Dal 2011 le chiusure di rappresentanze consolari si susseguono, con grande disappunto degli svizzeri dell'estero

(Keystone)

Il Consiglio degli svizzeri dell’estero ha preso atto venerdì che la riorganizzazione della rete diplomatica nei paesi limitrofi è conclusa. Il «parlamento» della Quinta svizzera ha anche espresso un sì unanime alla revisione della legge sull’istruzione dei giovani svizzeri all’estero.

«Attualmente ci troviamo nella seconda fase e dopo la terza, che sarà portata a termine entro la fine del 2014, non ve ne sarà una quarta». L’ambasciatore Gerhard Brügger, responsabile della direzione consolare del Dipartimento federale degli affari esteri (DFAE), ha comunicato venerdì ai rappresentanti del Consiglio degli svizzeri dell’estero (CSE), riuniti nella sala del Gran Consiglio vodese per il loro tradizionale congresso estivo, che le chiusure recentemente annunciate di consolati e ambasciate saranno le ultime.

Nella lista presentata da Brügger di consolati generali e ambasciate che chiuderanno nei prossimi mesi (tra cui Los Angeles e Chicago o l’ambasciata in Guatemala) e di nuove rappresentanze che apriranno (come in Qatar e Myanmar) non figurano inoltre più rappresentanze nei paesi limitrofi. Un annuncio che il presidente dell’Organizzazione degli svizzeri dell’estero (OSE) Jacques-Simon Eggly ha accolto con un sorriso un po’ amaro: «La buona notizia è che non c’è più un programma di chiusura negli Stati vicini, ma del resto non vedo bene dove si potesse ancora tagliare», ha dichiarato.

Non tutto è negativo

Lo «smantellamento» della rete diplomatica, come lo definisce l’OSE, o l’«ottimizzazione», se si adotta il punto di vista del DFAE, ha però lasciato il segno tra gli svizzeri dell’estero. In Italia, ad esempio, sono rimasti solo due consolati (erano nove fino a una cinquantina d’anni fa). Molti dei 92 membri dell’OSE presenti venerdì hanno fatto presente a Brügger i problemi pratici a cui vanno incontro nei loro paesi d’adozione, in particolare per i lunghi tragitti che spesso devono compiere per arrivare al consolato da cui dipendono. Roberto Engeler, membro del Consiglio degli svizzeri dell’estero, ha ad esempio sottolineato che per il 15% circa delle persone che fanno capo al consolato di Milano è impossibile espletare le pratiche in una sola giornata se devono utilizzare dei mezzi pubblici.
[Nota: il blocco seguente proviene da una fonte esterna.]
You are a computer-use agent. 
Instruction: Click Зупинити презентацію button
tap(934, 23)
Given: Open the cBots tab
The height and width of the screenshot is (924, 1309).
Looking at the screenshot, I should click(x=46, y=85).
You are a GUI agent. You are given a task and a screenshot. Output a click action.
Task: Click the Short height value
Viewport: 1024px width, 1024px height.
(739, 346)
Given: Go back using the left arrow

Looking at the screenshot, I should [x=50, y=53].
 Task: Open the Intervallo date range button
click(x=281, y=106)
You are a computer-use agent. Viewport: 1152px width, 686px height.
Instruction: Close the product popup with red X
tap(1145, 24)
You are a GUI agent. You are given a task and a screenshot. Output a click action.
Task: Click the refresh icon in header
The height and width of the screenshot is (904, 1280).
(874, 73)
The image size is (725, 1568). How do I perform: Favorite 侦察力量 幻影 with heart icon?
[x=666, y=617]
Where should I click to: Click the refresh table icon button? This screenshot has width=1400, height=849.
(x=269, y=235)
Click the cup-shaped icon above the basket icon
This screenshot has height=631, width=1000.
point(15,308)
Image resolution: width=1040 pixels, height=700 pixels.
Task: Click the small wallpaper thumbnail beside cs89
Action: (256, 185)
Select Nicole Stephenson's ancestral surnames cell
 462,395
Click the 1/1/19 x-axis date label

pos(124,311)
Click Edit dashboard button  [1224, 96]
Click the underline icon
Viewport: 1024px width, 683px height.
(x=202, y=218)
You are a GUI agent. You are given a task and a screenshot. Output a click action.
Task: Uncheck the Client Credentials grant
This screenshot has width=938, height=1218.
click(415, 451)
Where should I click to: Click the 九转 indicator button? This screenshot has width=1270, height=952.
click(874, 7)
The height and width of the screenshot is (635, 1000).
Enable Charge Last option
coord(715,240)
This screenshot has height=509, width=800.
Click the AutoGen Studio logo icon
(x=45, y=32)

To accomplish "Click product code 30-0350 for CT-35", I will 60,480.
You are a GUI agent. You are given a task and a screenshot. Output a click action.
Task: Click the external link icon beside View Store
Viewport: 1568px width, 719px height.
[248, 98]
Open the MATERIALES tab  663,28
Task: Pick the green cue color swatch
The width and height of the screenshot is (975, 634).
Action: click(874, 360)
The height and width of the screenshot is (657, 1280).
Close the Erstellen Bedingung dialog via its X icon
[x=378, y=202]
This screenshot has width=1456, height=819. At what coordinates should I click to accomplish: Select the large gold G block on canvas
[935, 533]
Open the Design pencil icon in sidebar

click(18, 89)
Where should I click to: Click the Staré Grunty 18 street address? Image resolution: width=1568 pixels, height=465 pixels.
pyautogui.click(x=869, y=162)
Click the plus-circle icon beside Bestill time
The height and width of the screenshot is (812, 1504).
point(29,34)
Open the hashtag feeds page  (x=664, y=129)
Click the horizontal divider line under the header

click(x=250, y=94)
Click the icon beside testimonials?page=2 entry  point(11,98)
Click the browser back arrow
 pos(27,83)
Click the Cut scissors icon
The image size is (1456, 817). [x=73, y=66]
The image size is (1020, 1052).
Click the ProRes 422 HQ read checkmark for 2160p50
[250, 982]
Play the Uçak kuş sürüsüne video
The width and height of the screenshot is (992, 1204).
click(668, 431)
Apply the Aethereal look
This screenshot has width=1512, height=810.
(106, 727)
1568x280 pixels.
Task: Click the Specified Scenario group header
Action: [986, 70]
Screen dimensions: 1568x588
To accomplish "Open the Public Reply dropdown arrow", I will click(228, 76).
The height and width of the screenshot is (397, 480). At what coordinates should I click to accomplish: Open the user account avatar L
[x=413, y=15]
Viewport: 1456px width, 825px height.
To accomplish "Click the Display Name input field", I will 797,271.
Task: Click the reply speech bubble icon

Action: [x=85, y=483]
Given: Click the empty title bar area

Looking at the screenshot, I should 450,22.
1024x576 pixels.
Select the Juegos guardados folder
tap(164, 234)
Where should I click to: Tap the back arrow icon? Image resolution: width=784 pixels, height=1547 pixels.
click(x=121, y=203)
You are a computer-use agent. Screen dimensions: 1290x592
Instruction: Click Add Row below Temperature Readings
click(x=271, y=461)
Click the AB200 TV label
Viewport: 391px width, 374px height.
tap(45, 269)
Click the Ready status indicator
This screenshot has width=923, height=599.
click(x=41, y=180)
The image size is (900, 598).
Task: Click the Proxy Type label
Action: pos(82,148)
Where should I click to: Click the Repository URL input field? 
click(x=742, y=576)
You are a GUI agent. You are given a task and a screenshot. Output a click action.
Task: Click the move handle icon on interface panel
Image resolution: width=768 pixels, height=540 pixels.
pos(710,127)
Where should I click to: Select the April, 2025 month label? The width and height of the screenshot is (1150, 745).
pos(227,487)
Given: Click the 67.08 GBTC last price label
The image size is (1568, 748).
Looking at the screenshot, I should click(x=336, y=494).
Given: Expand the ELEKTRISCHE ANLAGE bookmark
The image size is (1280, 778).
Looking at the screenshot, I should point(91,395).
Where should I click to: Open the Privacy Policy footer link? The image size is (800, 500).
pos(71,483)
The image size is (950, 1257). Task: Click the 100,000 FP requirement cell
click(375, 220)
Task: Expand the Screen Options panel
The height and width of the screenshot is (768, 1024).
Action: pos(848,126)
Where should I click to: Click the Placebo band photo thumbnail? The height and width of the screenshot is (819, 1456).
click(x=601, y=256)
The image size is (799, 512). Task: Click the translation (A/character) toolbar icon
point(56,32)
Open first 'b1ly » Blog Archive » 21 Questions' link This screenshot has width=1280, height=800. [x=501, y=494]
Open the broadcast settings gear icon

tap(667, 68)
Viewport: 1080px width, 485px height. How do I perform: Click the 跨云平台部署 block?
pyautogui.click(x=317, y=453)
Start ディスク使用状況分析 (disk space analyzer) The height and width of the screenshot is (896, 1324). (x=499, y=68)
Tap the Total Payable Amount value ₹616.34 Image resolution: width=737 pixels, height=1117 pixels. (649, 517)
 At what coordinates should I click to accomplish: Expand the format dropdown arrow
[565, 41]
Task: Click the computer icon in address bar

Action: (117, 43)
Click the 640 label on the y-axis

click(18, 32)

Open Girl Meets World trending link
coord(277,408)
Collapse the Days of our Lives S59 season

Alcuni hanno anche sollevato questione di ordine più sociale. Un espatriato in Arabia Saudita ha ad esempio criticato la chiusura del consolato generale di Djeddah, «l’unico luogo della regione dove gli svizzeri possono ritrovarsi per una partita di carte», talmente sono severe le leggi del regno wahabita, in particolare per riunioni tra rappresentanti dei due sessi.

«Per la presenza internazionale della Svizzera, la sua immagine e la coesione della comunità elvetica, la presenza di un ambasciatore o di un console generale è molto importante», ha ribadito dal canto suo Eggly, ricordando che è tuttora pendente una mozione parlamentare, presentata due mesi fa dal consigliere nazionale Roland Büchel, che chiede al governo una moratoria sulla chiusura delle rappresentanze consolari.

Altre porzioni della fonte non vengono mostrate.